Exercises:
1 > Retype the part of the Mieji-juku passage that opens with the words containing "Mieji-juku (美江寺宿, Mieji-juku)" and closes with "Gifu Prefecture, Japan.".
2 > Pick up the Mieji-juku passage after its last sentence and keep writing it.

Selected excerpt:
▽

Mieji-juku (美江寺宿, Mieji-juku) was the fifty-fifth of the sixty-nine stations of the Nakasendō connecting Edo with Kyoto in Edo period Japan. It is located in former Mino Province in what is now part of the city of Mizuho, Gifu Prefecture, Japan.

==History==
Mieji is surrounded by the Kiso Three Rivers: the Kiso River, Ibi River and the Nagara River and was subject to frequent flooding. A Buddhist temple called Mie-ji was constructed in 717 AD with an image of Kannon Bosatsu to pray for protection against floods, and a small village grew up around the gates of the temple. However, during the Sengoku period, Saitō Dōsan relocated the temple to his capital at Gifu. A small chapel was rebuilt, and under Toyotomi Hideyoshi a tonya was established for the supply of porters, horses and the warehousing of goods. However, it was not until 1637 that the Tokugawa shogunate officially formalized Mieji as a post station on the Nakasendō and it was not until 1669 that the honjin was completed.

△

Available data:
▽

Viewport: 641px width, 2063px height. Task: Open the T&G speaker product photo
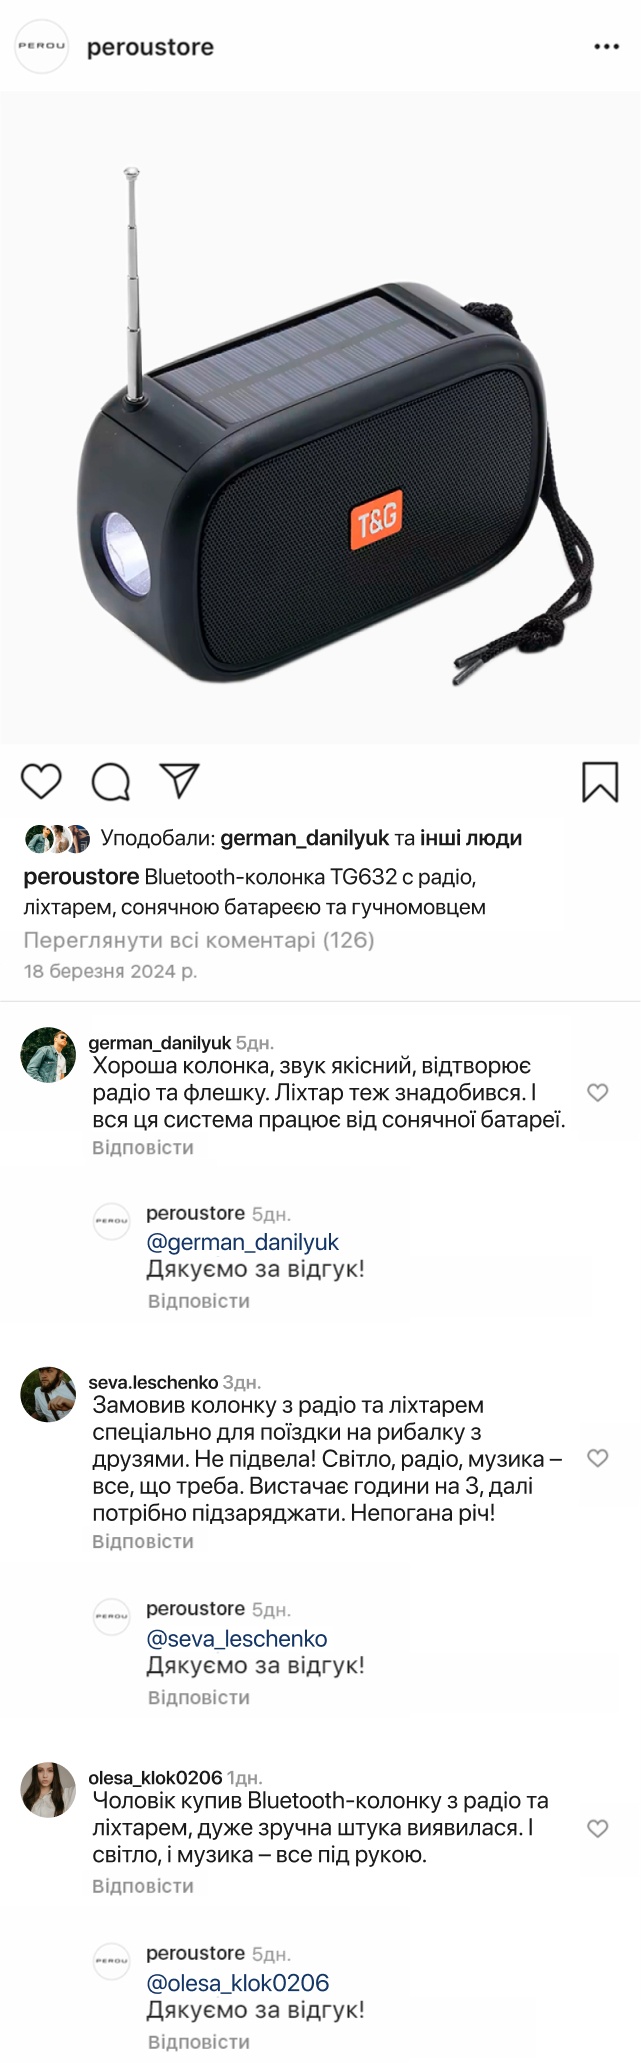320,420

△
▽

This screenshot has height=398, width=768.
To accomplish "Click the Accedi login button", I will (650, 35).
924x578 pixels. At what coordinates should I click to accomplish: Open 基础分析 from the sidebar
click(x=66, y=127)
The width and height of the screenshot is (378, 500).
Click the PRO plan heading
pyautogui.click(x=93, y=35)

△

Results for each task:
1 >
Mieji-juku (美江寺宿, Mieji-juku) was the fifty-fifth of the sixty-nine stations of the Nakasendō connecting Edo with Kyoto in Edo period Japan. It is located in former Mino Province in what is now part of the city of Mizuho, Gifu Prefecture, Japan.

2 >
Per the 1843 "中山道宿村大概帳" (Nakasendō Shukuson Taigaichō) guidebook issued by the Inspector of Highways (道中奉行, Dōchu-būgyō), the town had a population of 582 people in 136 houses, including one honjin, and 11 hatago.

The station had a bad reputation, as travelers could be trapped for days due the floods (during which time prices increased astronomically). The honjin had an elevation of only 10 meters above sea level, and was the highest point in the settlement. The eleven inns were of low standing, and were known to be frequented by thieves. Mieji was also known for the aggressiveness of its meshimori onna serving girls, who supplemented their income as prostitutes. However, the station also promoted its location on the Mino Thirty-three Kannon pilgrimage routes and was frequented by many pilgrims.

== Mieji-juku in The Sixty-nine Stations of the Kiso Kaidō==
Utagawa Hiroshige's ukiyo-e print of Mieji-juku dates from 1835 -1838. The print depicts a placid view of Mieji, with two farmers stopping to give directions to a traveling priest. The thatched roofs of the post station can be seen beyond a marsh with groves of bamboo and a pair of blooming Camilla trees.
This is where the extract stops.